Exploring Self-supervised Logic-enhanced Training for Large Language Models

TL;DR

LogicLLM introduces a self-supervised, logic-enhanced meta-training regime for LLMs by turning MERIt into an autoregressive objective and constructing logically consistent data from Wikipedia, paired with counterfactual augmentation to strengthen relational reasoning. The framework is model-agnostic and evaluated on FLAN-T5 and LLaMA across multiple benchmarks (ReClor, LogiQA-v2, RACE, MMLU, BBH), showing significant gains in logical reasoning without sacrificing broad language understanding. Larger models benefit more, and the approach remains compatible with instruction tuning, suggesting a scalable path to robust logic in LLMs. Comprehensive analyses of data construction, training strategies, robustness, and compatibility provide practical guidance for deploying logic-aware LLMs.

Abstract

Existing efforts to improve logical reasoning ability of language models have predominantly relied on supervised fine-tuning, hindering generalization to new domains and/or tasks. The development of Large Langauge Models (LLMs) has demonstrated the capacity of compressing abundant knowledge into a single proxy, enabling them to tackle multiple tasks effectively. Our preliminary experiments, nevertheless, show that LLMs do not show capability on logical reasoning. The performance of LLMs on logical reasoning benchmarks is far behind the existing state-of-the-art baselines.
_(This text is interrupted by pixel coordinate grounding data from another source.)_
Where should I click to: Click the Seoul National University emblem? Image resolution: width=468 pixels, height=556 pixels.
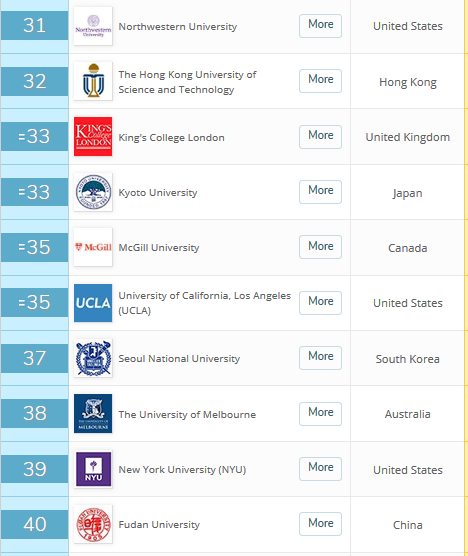pyautogui.click(x=93, y=358)
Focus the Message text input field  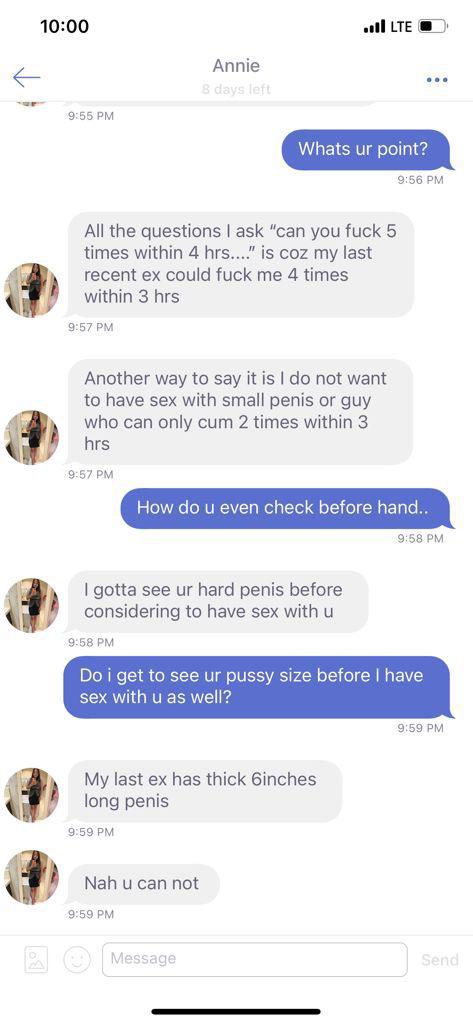[x=255, y=959]
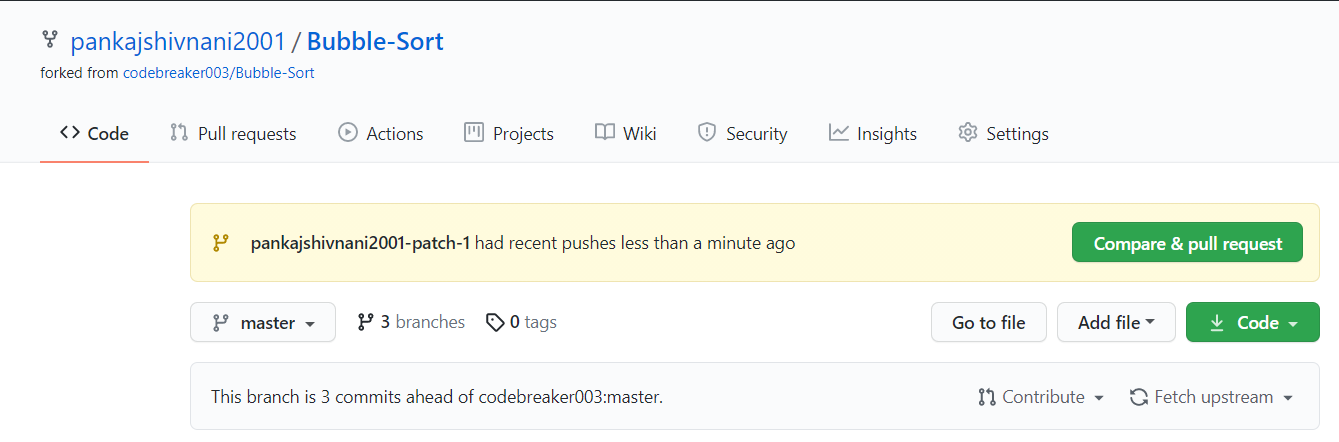Image resolution: width=1339 pixels, height=442 pixels.
Task: Click the tag icon next to 0 tags
Action: 494,322
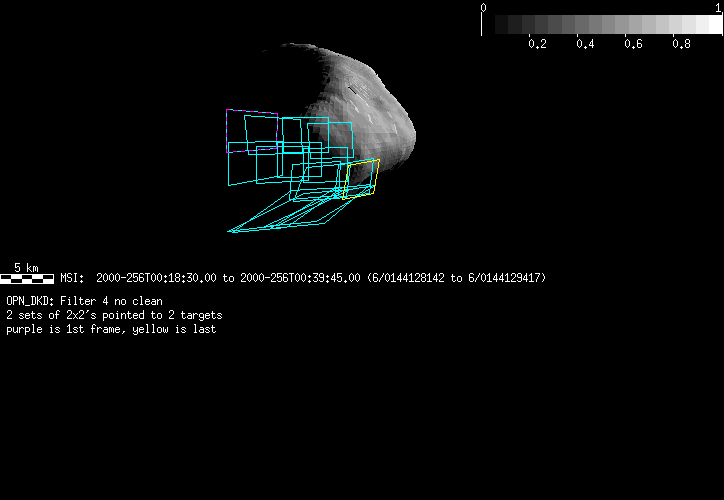Click the OPN_DKD sequence name text

30,301
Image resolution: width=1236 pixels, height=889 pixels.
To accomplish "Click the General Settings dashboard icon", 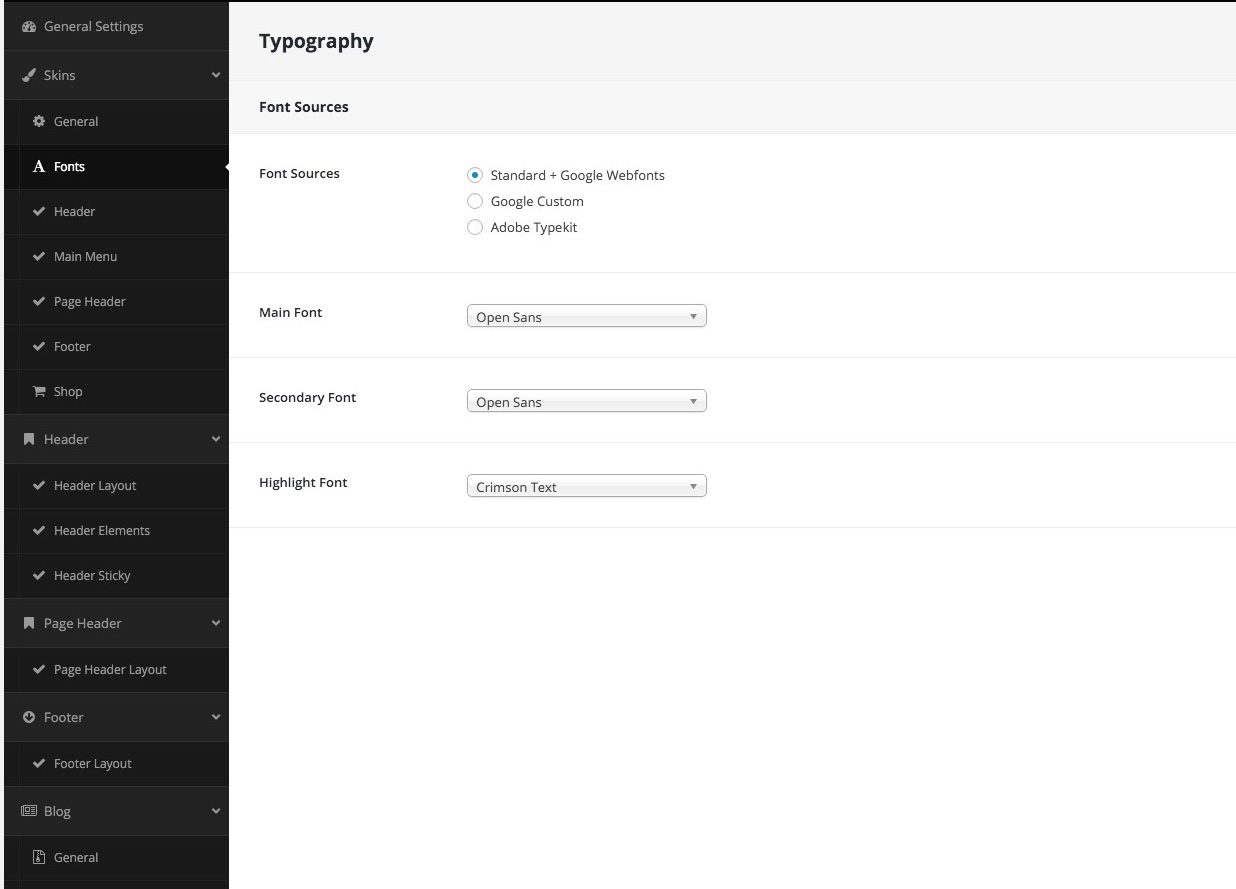I will click(29, 27).
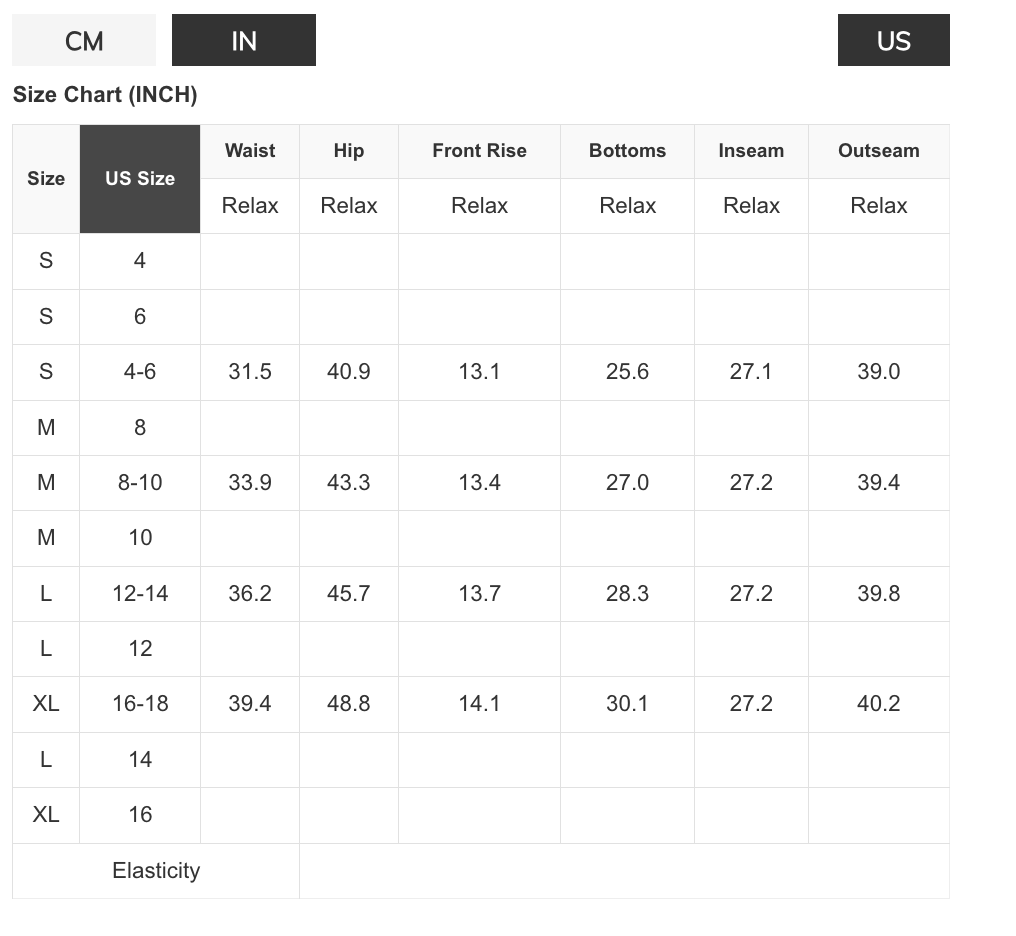Click the 13.7 front rise value
This screenshot has width=1016, height=936.
click(x=479, y=594)
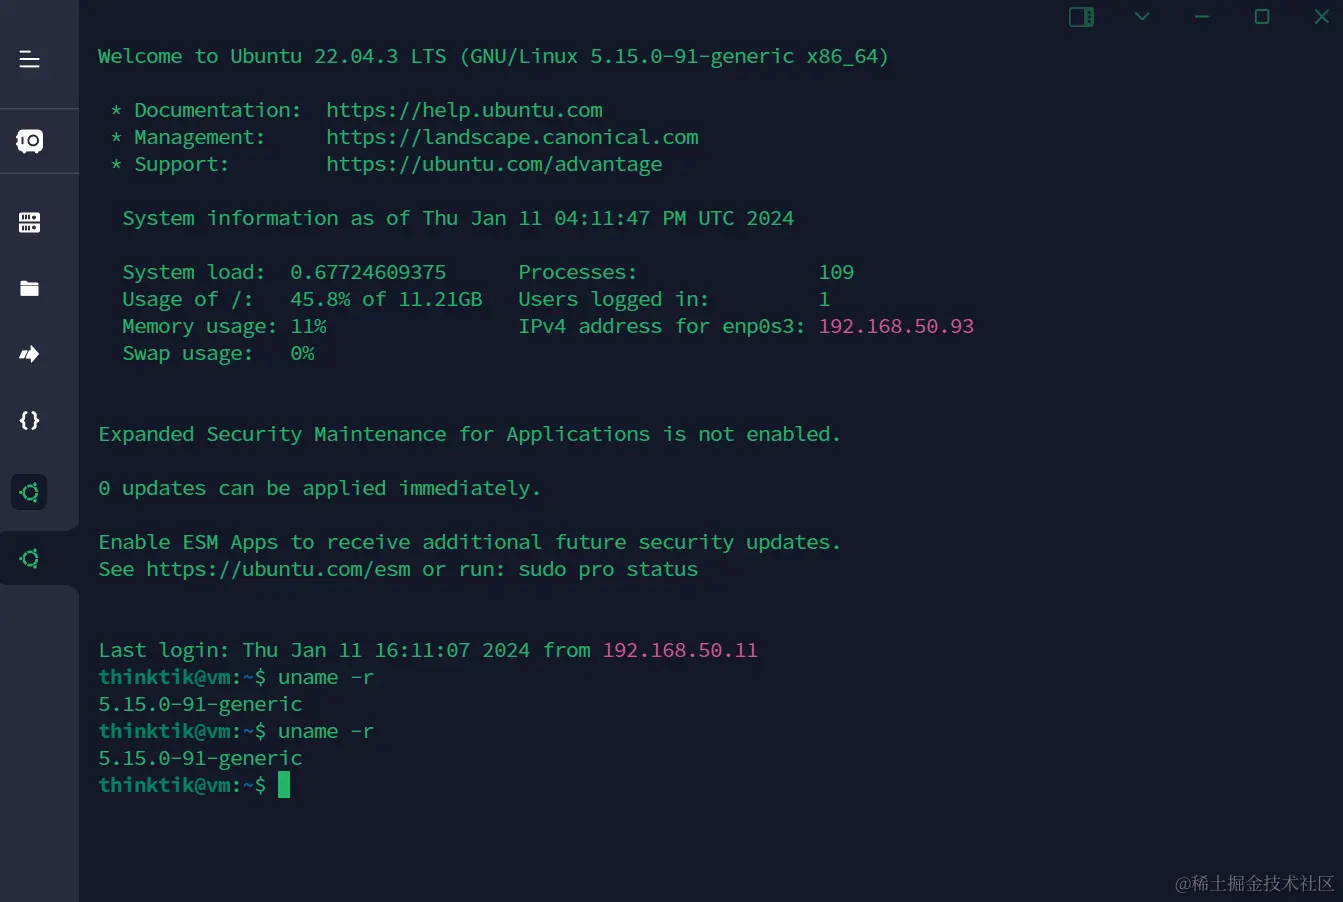Open the landscape.canonical.com management link

(x=512, y=137)
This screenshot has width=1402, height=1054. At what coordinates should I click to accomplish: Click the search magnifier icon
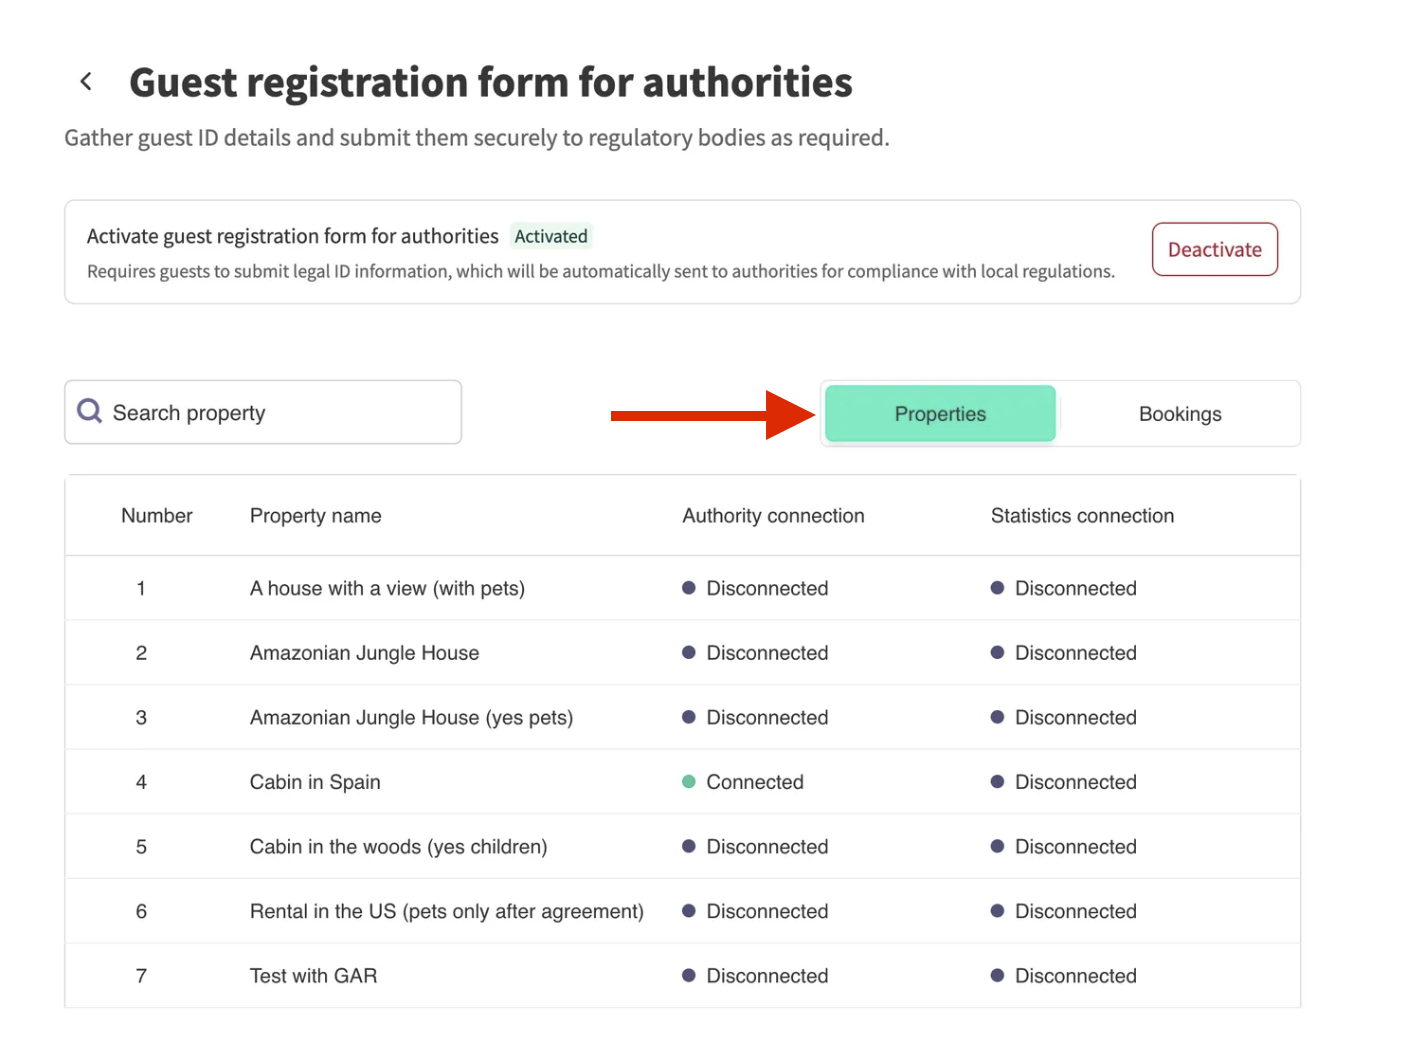90,411
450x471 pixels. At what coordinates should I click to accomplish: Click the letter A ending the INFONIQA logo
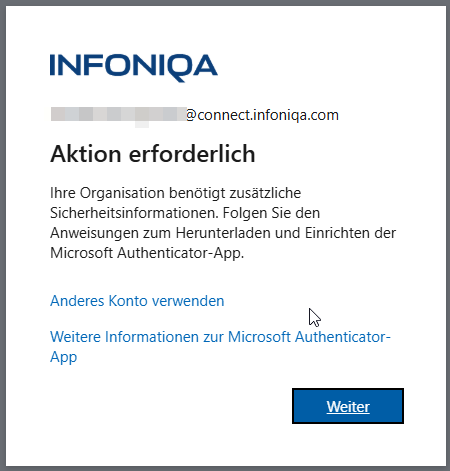point(205,65)
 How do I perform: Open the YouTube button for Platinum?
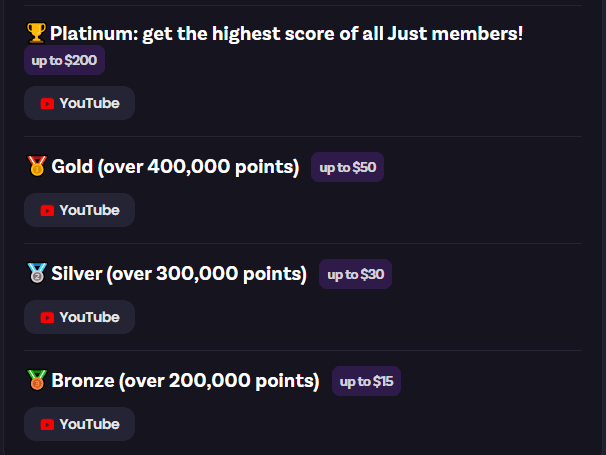pos(79,103)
In this paper, we make the first attempt to investigate the feasibility of incorporating logical knowledge through self-supervised post-training, and activating it via in-context learning, which we termed as LogicLLM. Specifically, we devise an auto-regressive objective variant of MERIt and integrate it with two LLM series, i.e., FLAN-T5 and LLaMA, with parameter size ranging from 3 billion to 13 billion. The results on two challenging logical reasoning benchmarks demonstrate the effectiveness of LogicLLM. Besides, we conduct extensive ablation studies to analyze the key factors in designing logic-oriented proxy tasks.

Figures (4)

• Figure 1: An example logical reasoning task from LogiQA-v2 dataset logiqa. The relations between different constituents, e.g., agriculture and development of Andean society, include various predicates, and it is hard to be converted into logical form through either first-order logic or formal language.
• Figure 2: The LogicLLM framework. $P$ and $Q$ are two arbitrary paragraphs from Wikipedia. In Step 1, we extract intra-sentence relations ①: $\langle\,e_{i},s_{k},e_{j}\,\rangle$, and the compositions of them ②: $\langle e_i, s_{i+1}, e_{i+1}, \cdots,s_{j},e_j\rangle$ from $P$ for an entity pair $\langle\,e_{i},\,e_{j}\,\rangle$; ① and ② are direct and indirection relations, respectively. Here $s_k$ is a relation, represented by the sentence that mentions $\langle\,e_{i},\,e_{j}\,\rangle$. ① and ② are viewed as logically consistent since both of them describe the "same" relation between $\langle\,e_{i},\,e_{j}\,\rangle$ from different view. In Part I of the figure, $e_i$ refers to Everdigen and $e_j$ represents Sweden. The intermediate entity is Norwegian here. The direct relation on the left says that Everdigen has traveled to Sweden, and the indirect relation implies the fact that Everdigen has probably visited Sweden as well as its nearby area, otherwise he could not complete the sketches of Norwegian, demonstrating the fuzzy logic consistency with high probability. Step 2 is the process of counterfactual data augmentation, where counterfactual relation composition is generated by random entity replacement. ③ and ④ are the counterfactual augmentations of ① and ②, respectively. Finally, in Step 3, the LLM is optimized to generate direct/indirect relations with their logically consistent indirect/direct counterparts as inputs. Here, ①$\rightarrow$ ②, ②$\rightarrow$ ①, ③$\rightarrow$ ④, and ④$\rightarrow$ ③ are considered.
• Figure 3: Results of 5 experiments with different option input orders across different model sizes on the test set of LogiQA-v2. Brown circular marker: outlier, green triangle: arithmetic mean value.
• Figure 4: The averaged log-likelihood value of different models on the self-constructed logically consistent and inconsistent instances, respectively. w/ L. refers to the models augmented with LogicLLM.